I ran a series of posts about my flying training recently. On 17th December 1903 the first sustained powered flight was made by Orville Wright at Kitty Hawk North Carolina. It lasted twelve seconds, achieved a speed of almost seven miles per hour, and an altitude of 120 feet. The secret of Wilbur and Orville Wright’s success was the three axis control system they devised to control the airplane. The same principles are used by fixed wing aircraft today.
The Smithsonian’s National Air and Space Museum has in its collection the Wright Flyer, the aircraft that made that first flight. It also has the 1909 Wright Military Flyer. The U.S. Army were the Wright brothers’ first customer for their flying machine. Is there something in human nature which having devised something magical like a flying machine immediately turns to the thought, how can we use this to kill people more effectively?
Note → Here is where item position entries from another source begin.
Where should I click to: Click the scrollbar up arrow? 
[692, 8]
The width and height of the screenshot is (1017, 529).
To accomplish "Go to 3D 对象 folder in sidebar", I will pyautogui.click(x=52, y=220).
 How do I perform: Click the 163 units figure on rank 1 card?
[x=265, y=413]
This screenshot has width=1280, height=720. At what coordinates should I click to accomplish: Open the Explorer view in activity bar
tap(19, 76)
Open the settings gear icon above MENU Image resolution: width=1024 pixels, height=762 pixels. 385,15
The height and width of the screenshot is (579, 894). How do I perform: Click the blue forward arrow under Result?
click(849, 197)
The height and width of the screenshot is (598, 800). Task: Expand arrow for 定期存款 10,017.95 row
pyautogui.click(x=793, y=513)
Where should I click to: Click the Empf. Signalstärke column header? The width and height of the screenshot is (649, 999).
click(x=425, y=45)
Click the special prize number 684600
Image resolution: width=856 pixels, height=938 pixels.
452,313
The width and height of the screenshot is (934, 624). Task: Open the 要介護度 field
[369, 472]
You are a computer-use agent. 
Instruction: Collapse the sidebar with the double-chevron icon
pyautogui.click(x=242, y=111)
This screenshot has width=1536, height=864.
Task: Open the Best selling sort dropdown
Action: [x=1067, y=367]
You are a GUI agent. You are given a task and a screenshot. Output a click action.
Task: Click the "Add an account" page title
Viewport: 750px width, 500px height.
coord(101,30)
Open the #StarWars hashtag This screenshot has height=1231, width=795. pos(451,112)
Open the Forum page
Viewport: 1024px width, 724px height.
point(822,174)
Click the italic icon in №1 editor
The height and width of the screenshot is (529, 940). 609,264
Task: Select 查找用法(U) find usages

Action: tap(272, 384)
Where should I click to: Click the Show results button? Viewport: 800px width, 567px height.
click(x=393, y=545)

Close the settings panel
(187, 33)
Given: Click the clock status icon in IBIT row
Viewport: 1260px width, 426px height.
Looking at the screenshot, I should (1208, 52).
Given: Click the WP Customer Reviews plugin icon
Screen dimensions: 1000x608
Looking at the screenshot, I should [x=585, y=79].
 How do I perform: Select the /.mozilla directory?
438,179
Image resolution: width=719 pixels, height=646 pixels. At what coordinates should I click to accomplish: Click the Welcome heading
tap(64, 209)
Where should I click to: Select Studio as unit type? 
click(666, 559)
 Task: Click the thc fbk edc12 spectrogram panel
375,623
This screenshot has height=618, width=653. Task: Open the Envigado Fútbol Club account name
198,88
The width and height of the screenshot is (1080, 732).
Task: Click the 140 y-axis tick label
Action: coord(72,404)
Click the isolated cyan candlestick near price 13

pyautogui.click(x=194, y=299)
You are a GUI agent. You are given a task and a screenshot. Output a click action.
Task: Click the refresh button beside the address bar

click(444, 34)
The garden of my college, St. Edmund Hall, Oxford, contains the grave of the first English aeronaut, James Sadler. His first flight in a hot-air balloon was in 1784, two years after the first flight by the Montgolfier brothers. So it took 121 years to get from the first hot-air balloon flight to the first powered fixed wing flight, then sixty-six years later men were walking on the moon. Of course space flight would not have developed so rapidly without Wernher Von Braun, who developed the V2 missile for Hitler and the Saturn rockets for NASA.
On a more positive note about flying, the photographs of Earth taken from space make it clear to us how small and unique our home planet is, and how we really must start looking after it better. The first solo is obviously a significant moment in anyone’s flying experience, but not my most significant. Why not? I proposed to Claire in a hot-air balloon.